Abstract
Purpose :
Polarimetry has shown great potential in achieving a deeper understanding of structural and biochemical changes in the eye. For example, polarimetry has been used for monitoring collagen changes due to keratoconus in the cornea and for non-invasive measurements of glucose level for diabetic patients. The development of quantitative polarimetric instrumentation presents a challenge due to the required precision and scale. Validation of polarimetric images is complicated by the lack of optical standards and by the heterogeneity of the underlying tissue. We propose the use of SHG as a gold standard for validating MMP imagery. A combined MMP/SHG system is at the core of this research.
Methods :
The combined nonlinear and MMP imaging setup is shown in figure 1. A home-built laser scanning microscope with two detection channels was modified with the addition of a polarization state generator (PSG), polarization state analyzer (PSA) and CCD camera. 16 different images were necessary to reconstruct the Mueller Matrix.

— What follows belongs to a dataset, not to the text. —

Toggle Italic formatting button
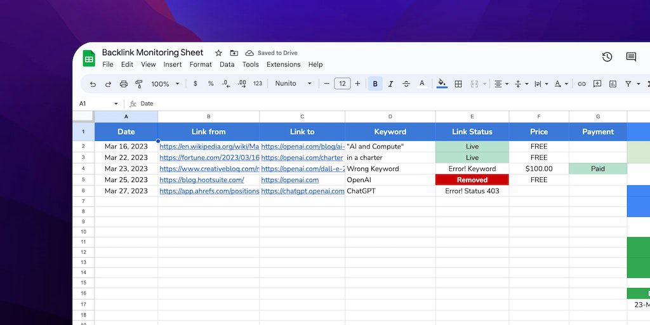Image resolution: width=650 pixels, height=325 pixels. pos(390,84)
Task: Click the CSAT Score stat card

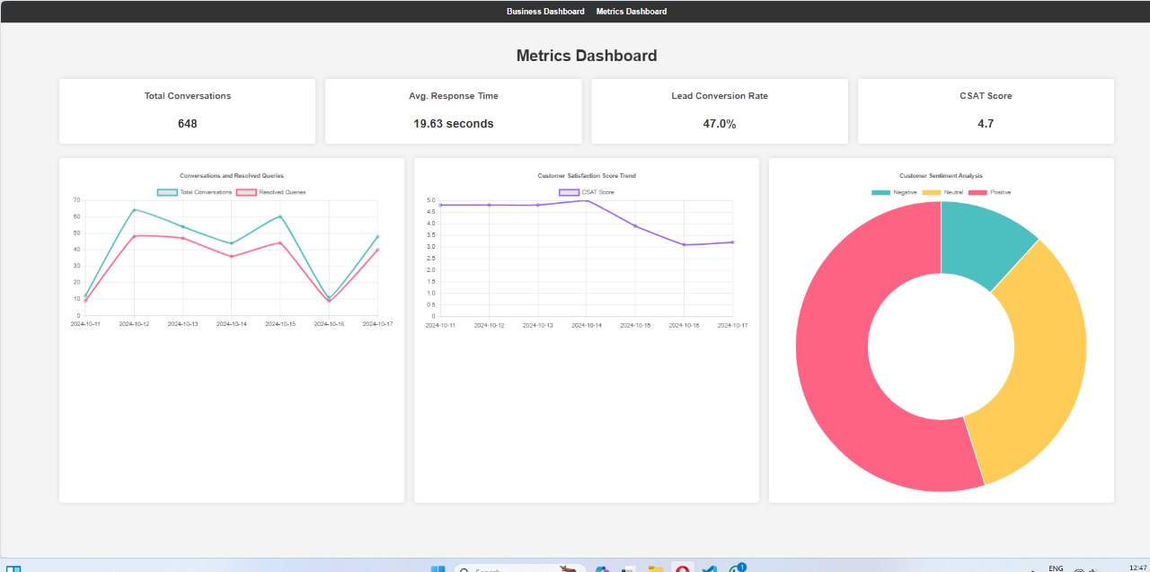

Rat corneas were obtained from old Long-Evans male rats, and mounted between on a glass slide. Images were obtained from different regions of the cornea.
Results :
Collagen fiber orientation, which defines the birefringence in the tissue, can be clearly visualized via SHG imaging (Fig. 2). Orientation angles of a fast axis in the birefringent cornea generally co-aligned with collagen fiber orientation.
Conclusions :
Depth-resolved SHG imaging provided 3D reconstruction of collagen distribution, while MM decomposition allowed us to map diattenuation, linear retardation and orientation of imaged area. We demonstrated co-registered linear (MMP) and nonlinear (SHG) imaging modalities in excised rat cornea, and directly compared polarization properties of the rat cornea with its fibrillar collagen microsctructure.
This is an abstract that was submitted for the 2018 ARVO Annual Meeting, held in Honolulu, Hawaii, April 29 - May 3, 2018.